Studies investigating the predictive value of psychological distress have only yielded inconclusive and tentative evidence [6, 15]. Self-rated depressive mood has been reported to be of prognostic value [8, 18, 22, 39, 54]; furthermore, it has been suggested that patients with reported symptoms would benefit less from a multidisciplinary programme compared to patients with no or only mildly depressive symptoms [7, 18, 23]. In the current study, despite a small association between the level of distress and being successful at 1-year follow-up (Pearson’s r −0.23, p < 0.001), no predictive value of psychological distress could be found in the final prediction model. This means that CLBP patients who are distressed at pre-treatment assessment might benefit from a CPP programme.

Strengths and limitations

The strengths of this study are the large sample size (n = 524) and the wide range of available pre-treatment data. This means that there was enough statistical power to study the contribution of the different potential predictive factors towards successful treatment outcome over time. Although data were missing on at least one assessment for 67 (13 %) patients, no pre-treatment differences between non-responders and responders were seen. Our main results are based on the MI technique. MI is a technique that depends on model-based imputation of multiple values for each missing observation instead of only one estimate as in single imputation techniques. The major advantage of this method, over single imputation techniques or ‘complete cases only’, is that it does not underestimate variability. Single imputation methods could result in the estimated standard errors being too small, whereas multiple imputation results in the correct magnitude for estimated standard errors and confidence intervals [55, 56], i.e. these imputed values reflect the uncertainty in estimation caused by the missing values [56]. Thus, the information contained within the missing data seems similar in nature to the information actually documented. This implies that the conclusions based on the results obtained with MI are robust. Moreover, the large study sample gave us the opportunity to develop a prediction model in a 50 % random sample of the original set and to validate and check this final model with the remaining data.

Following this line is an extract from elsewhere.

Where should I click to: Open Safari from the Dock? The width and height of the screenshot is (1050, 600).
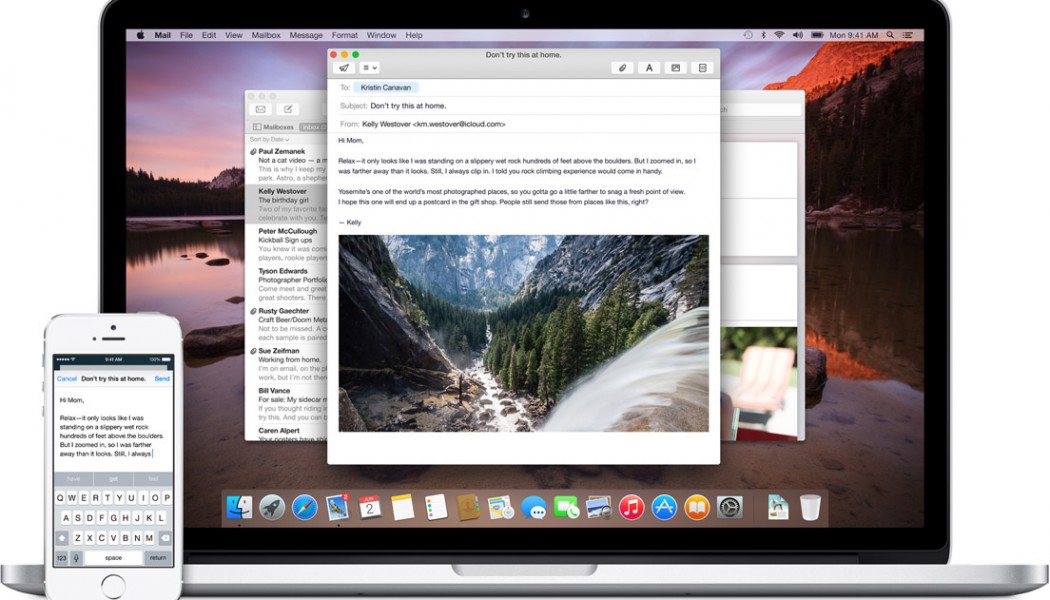[x=305, y=507]
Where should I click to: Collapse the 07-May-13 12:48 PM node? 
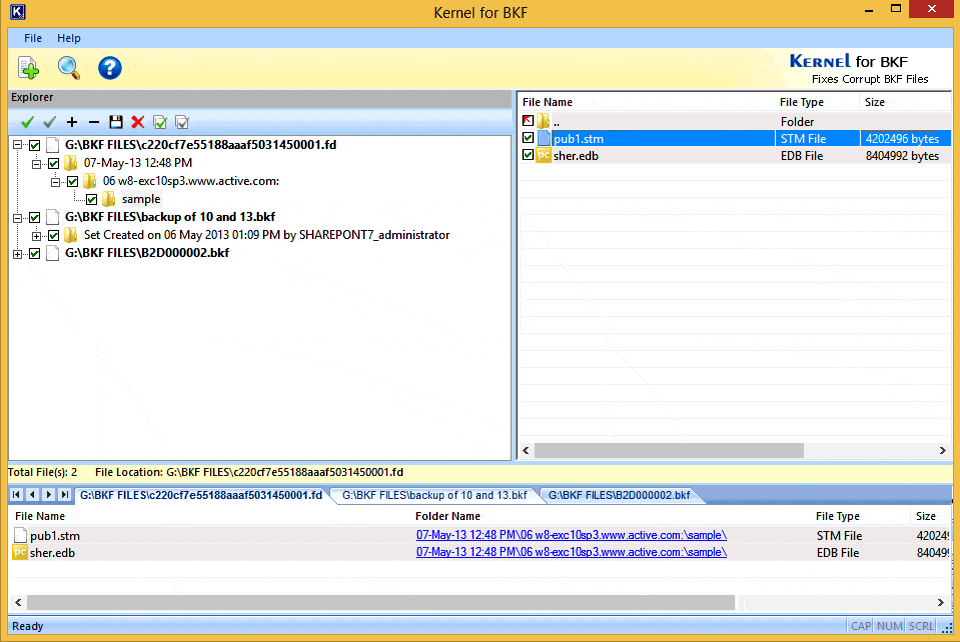(x=36, y=164)
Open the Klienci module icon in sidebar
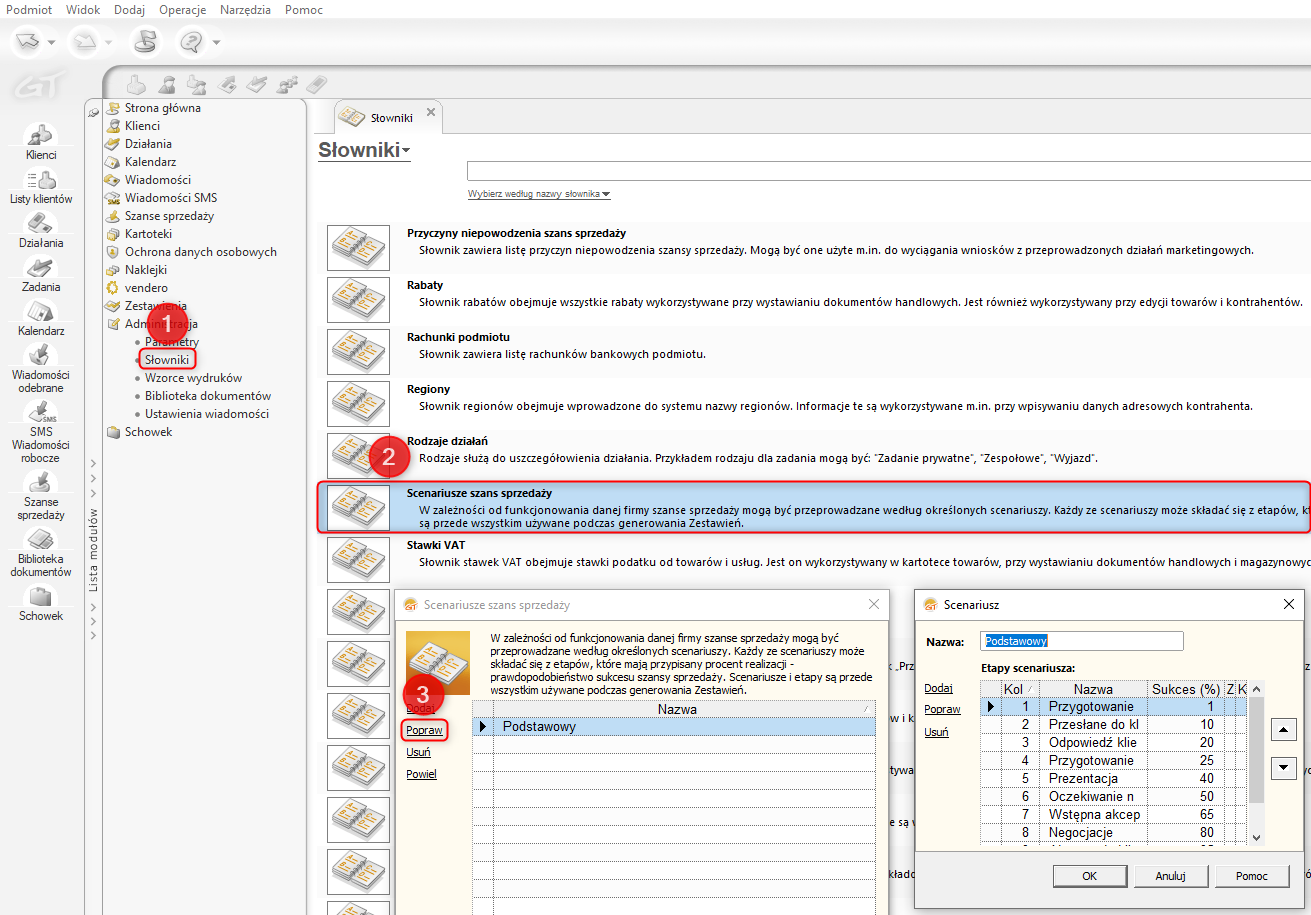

Limitations in this study include possible selection bias. Therefore, generalisation to common clinical practice is limited as our findings are theoretically relevant only to specialised back care. There are no data for those patients not selected (28 %), it is possible that other factors could be predictive for a successful treatment outcome. It is possible that these patients were not ready or motivated to change pain-related behaviour. Although a selection criterion for treatment, we neither assessed this factor in a valid and reproducible way at pre-treatment nor assessed it systematically over time. Further research is needed to assess this factor and to evaluate its contribution to the outcome.

Conclusion

The study results imply that CLBP patients who are in work and mild to moderately disabled at the start of a CPP programme benefit from it and have a successful treatment outcome. In these patients the disability falls to values seen in healthy populations. Even psychologically highly distressed patients may respond positively to this programme. The limited number of predictive indicators is extremely useful. The small set of easily identified indicators might speed up assigning priority for programme entry and triage to alternative treatment regimes.